Oleh : Elba Damhuri, Jurnalis/Kepala Republika.co.id

Nasib Bank Konvensional?

Pertanyaannya kemudian, bagaimana nasib bank-bank konvensional sekarang? Apakah mereka tetap bertahan atau tergerus tsunami bank digital?

Pieter menegaskan hanya bank yang visioner yang akan jadi pemenang dalam persaingan di era digital ini. Menurut Piter, tidak ada jaminan bank yang sudah besar saat ini kemudian akan muncul sebagai pemenang di masa depan.

Bank-bank konvensional saat ini bisa bertahan dan menang atau bisa kalah. Dalam kompetisi bank digitial, garis startnya sudah dimulai dan tidak ada yang tahu pihak mana yang akan memenangkan pertarungan ini.

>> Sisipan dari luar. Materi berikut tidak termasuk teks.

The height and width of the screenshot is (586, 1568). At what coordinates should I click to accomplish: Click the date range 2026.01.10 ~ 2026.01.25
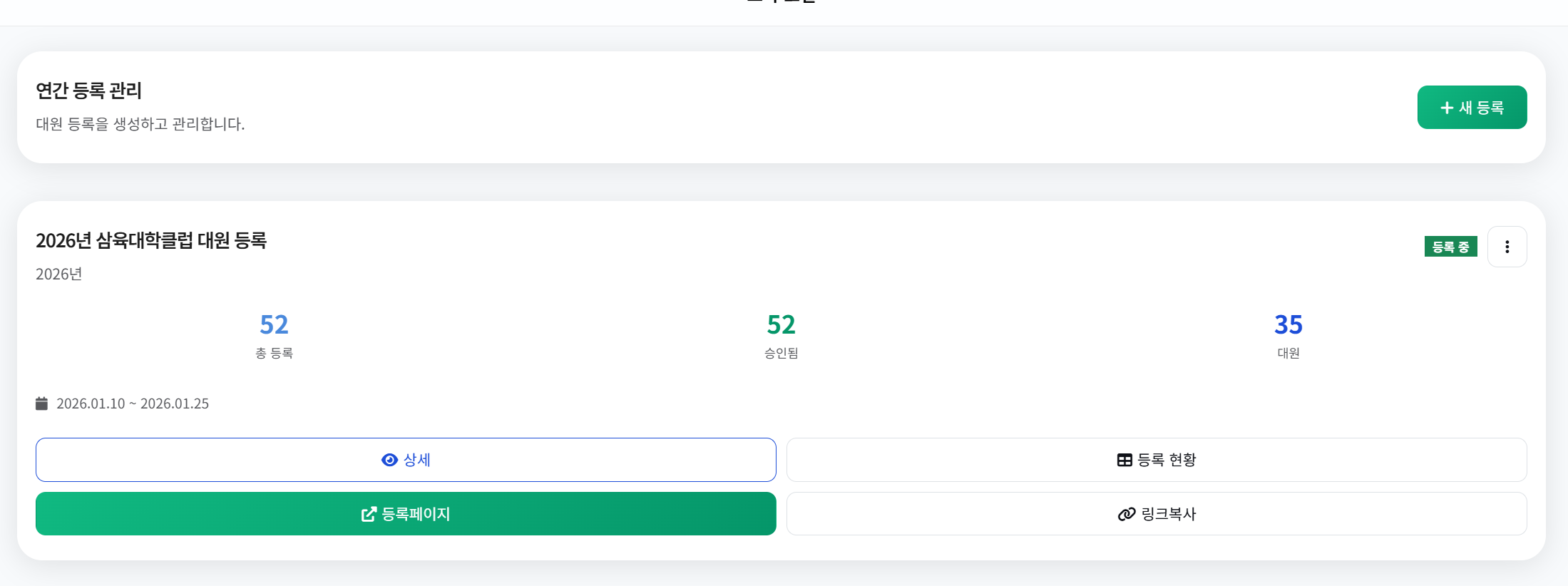click(132, 403)
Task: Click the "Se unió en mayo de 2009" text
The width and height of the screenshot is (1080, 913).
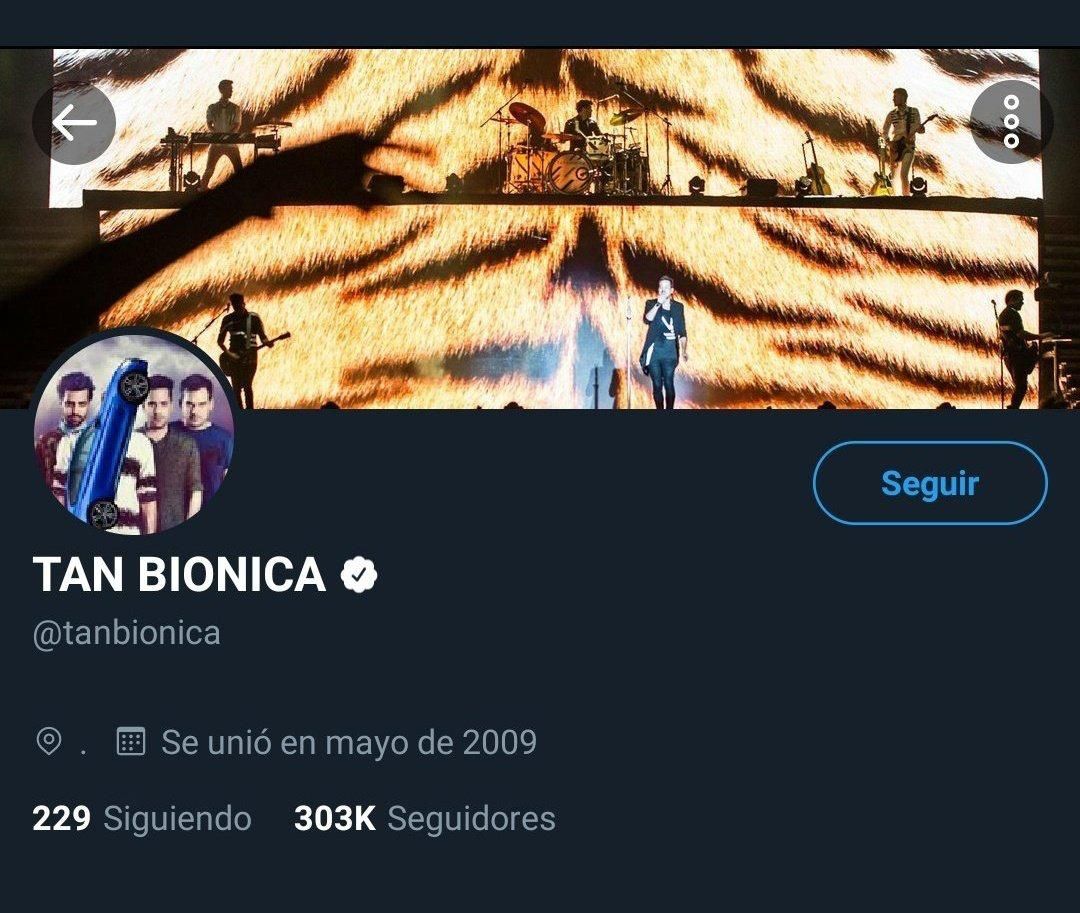Action: coord(349,742)
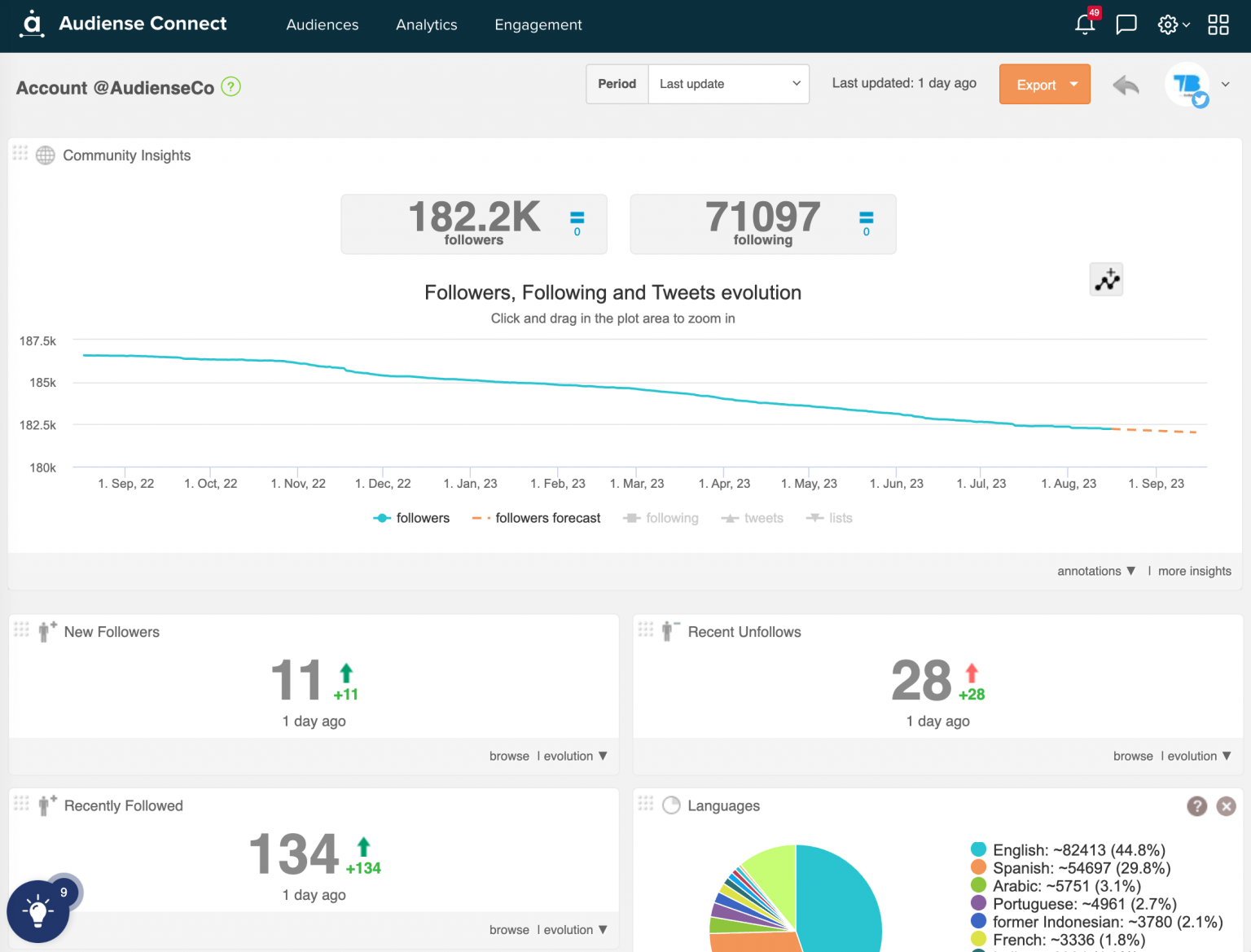Click the forecast trend icon on the chart

[x=1105, y=279]
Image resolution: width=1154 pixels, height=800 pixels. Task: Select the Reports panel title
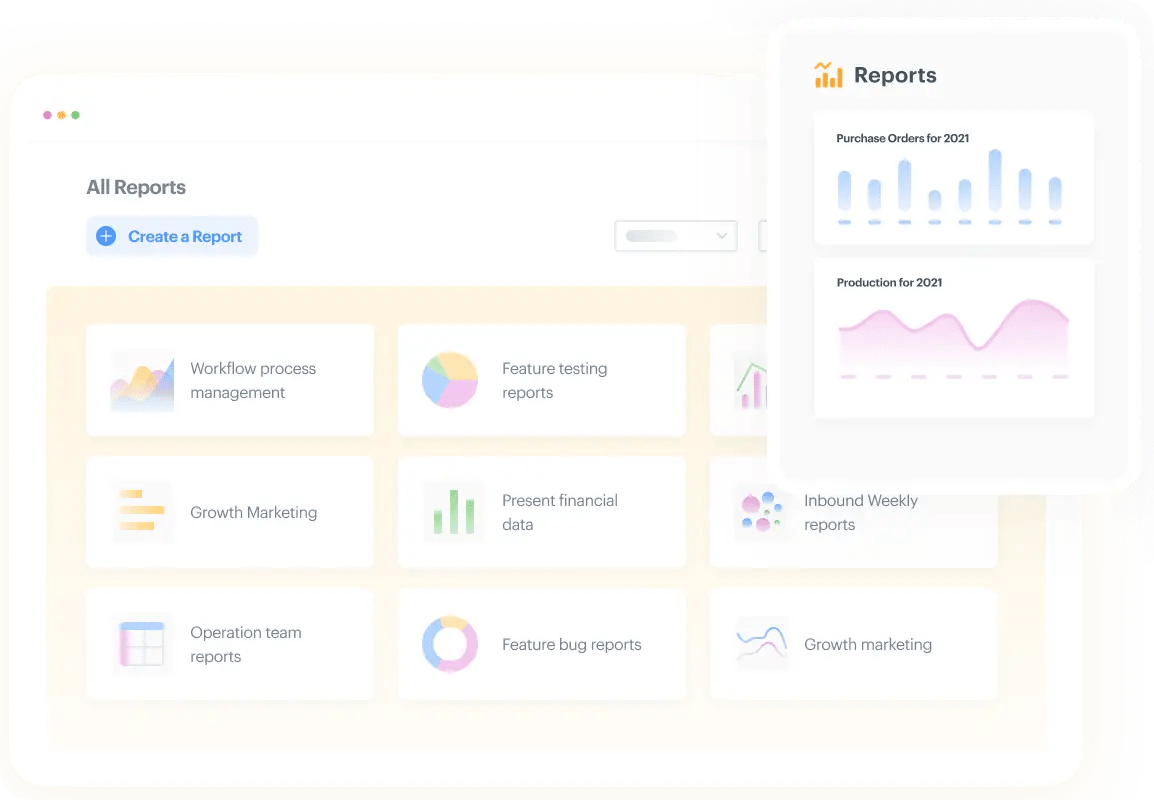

"Mereka (bank-bank konvensional) jika ingin bertahan dan berkembang, maka harus berubah, beradaptasi secara digital," kata Piter.

Ia memberi catatan perbandingan pola persaingan perbankan di masa lalu dan kini. Faktor keunggulan persaingan bank sebelum era digital terletak pada transaksi perbankan dan program pemerintah. 

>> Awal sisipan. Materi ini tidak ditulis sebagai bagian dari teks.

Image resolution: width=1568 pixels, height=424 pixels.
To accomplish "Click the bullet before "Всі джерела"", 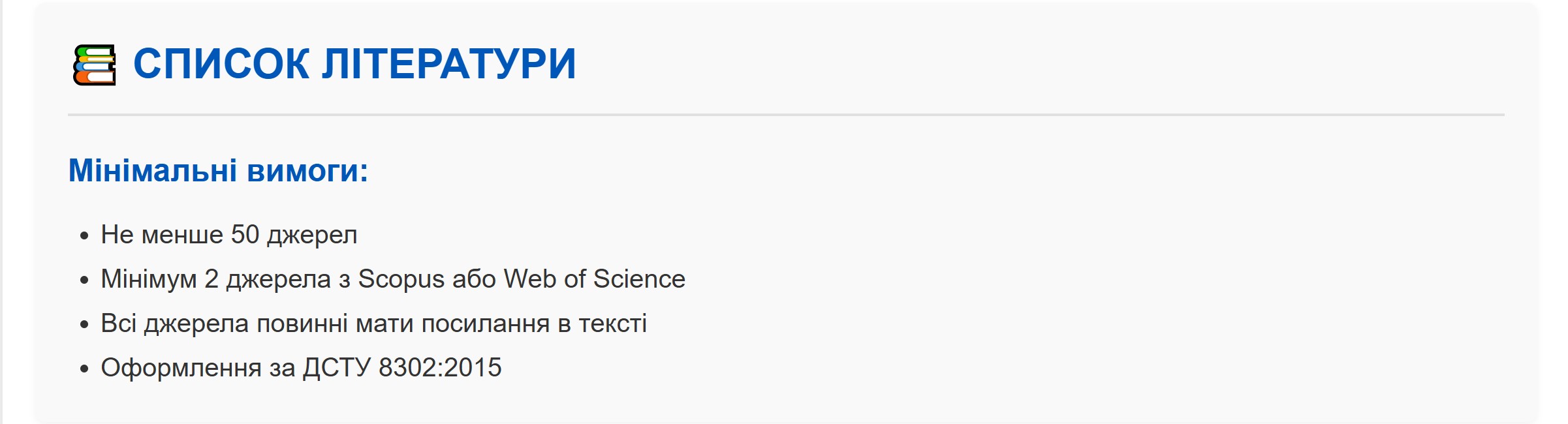I will pyautogui.click(x=84, y=324).
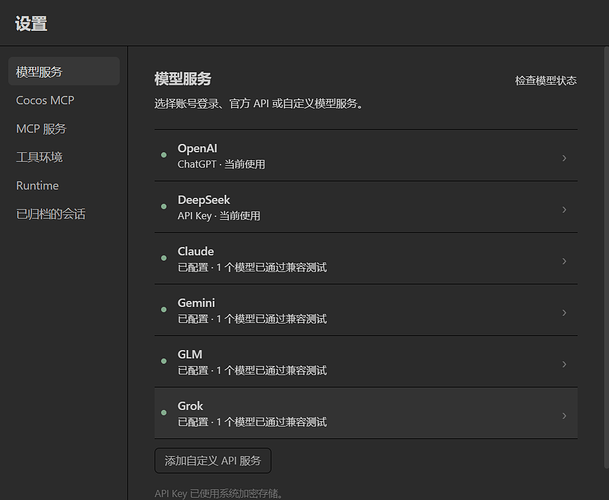Click the green status dot beside DeepSeek

(x=164, y=207)
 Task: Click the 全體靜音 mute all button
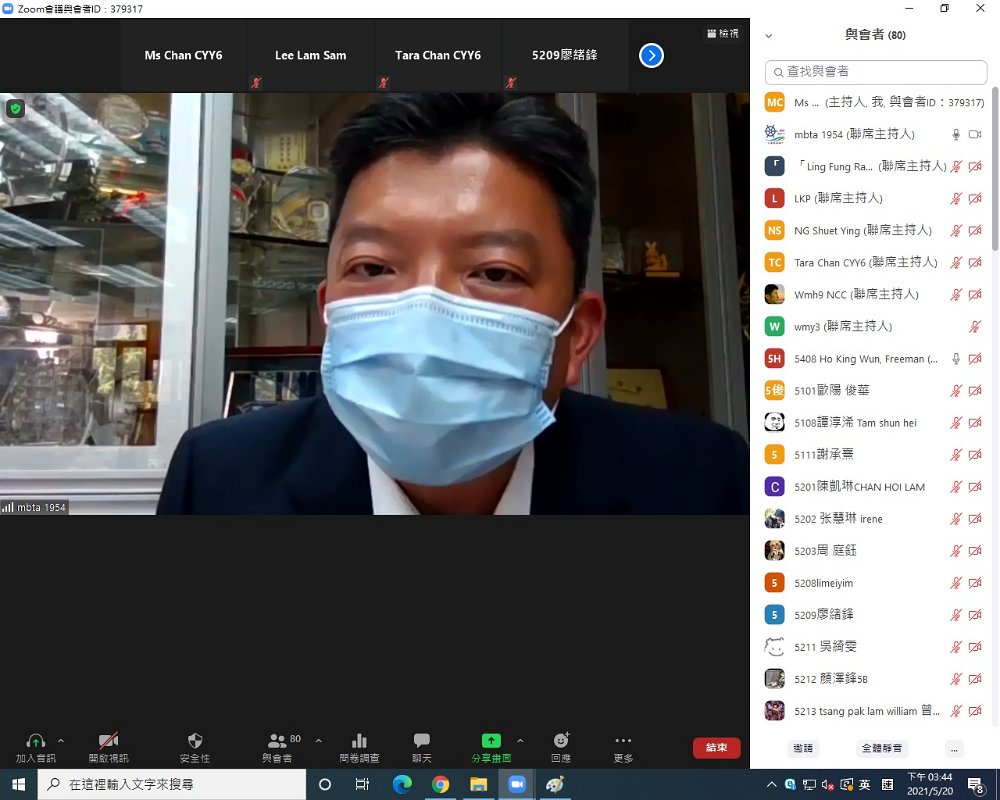[x=881, y=748]
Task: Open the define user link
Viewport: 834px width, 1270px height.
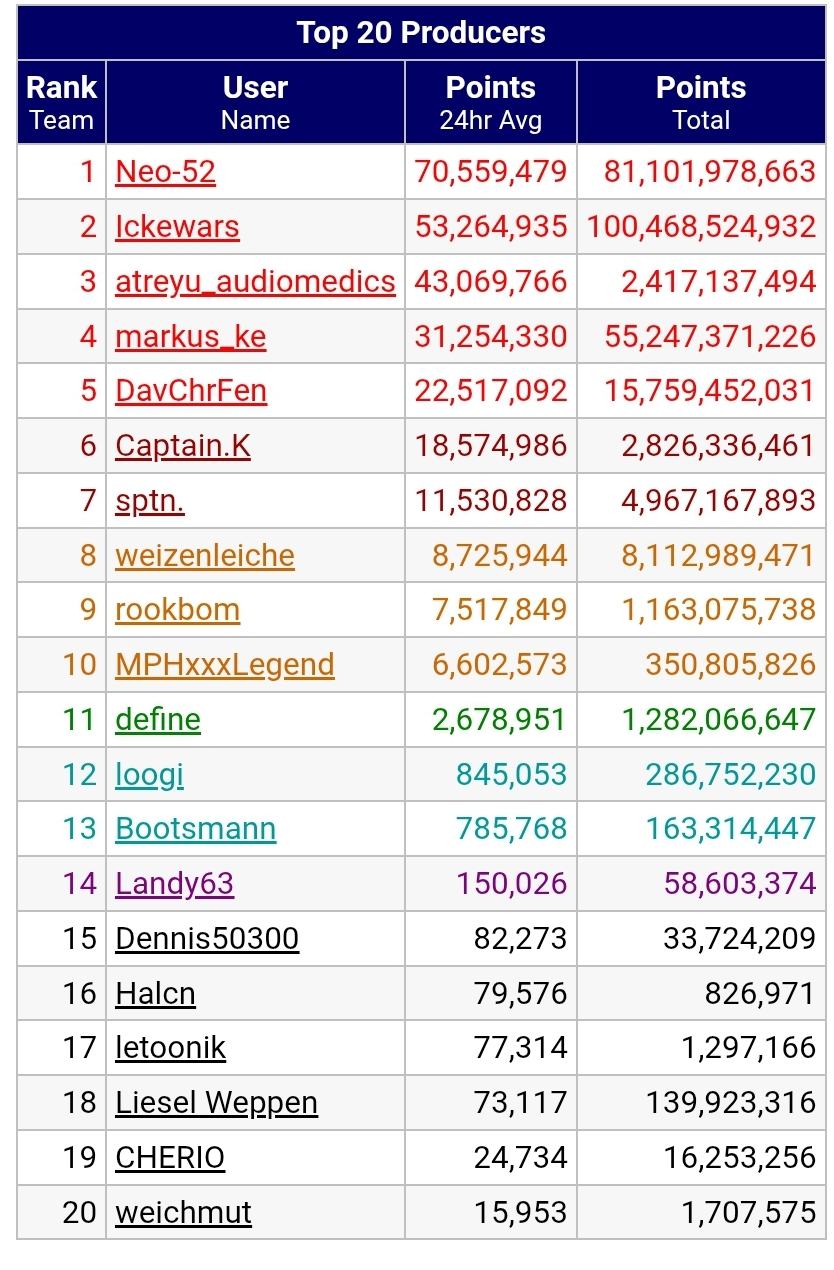Action: 158,720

Kemudian, faktor keunggulan itu bergeser kepada bank dengan jumlah kantor cabang yang banyak dan punya mesin ATM yang banyak. Di era digital, faktor keunggulan persaingan perbankan ada pada ekosistem digital.

Kemunculan bank-bank digital baru, menjadi tantangan besar bagi bank besar. Bank Jago masuk bank yang mengandalkan ekosistem pada pola bisnisnya. 

Poltak memberikan pandangan tidak berbeda dengan Piter soal masa depan bank konvensional. Kata dia, bank konvensional yang kompetitif dan beradaptasi tetap bisa bertahan dan bisa jadi pemenang.

Baca juga : Indonesia Terima Presidensi G20

Bank-bank konvensional harus bergerak cepat dengan memberikan layanan digital atau memiliki bank digital seperti BRI Agro atau BCA. Polanya, bisa memperkuat layanan digital, membentuk usaha bank digital, atau membeli bank lain untuk dijadikan bank digital.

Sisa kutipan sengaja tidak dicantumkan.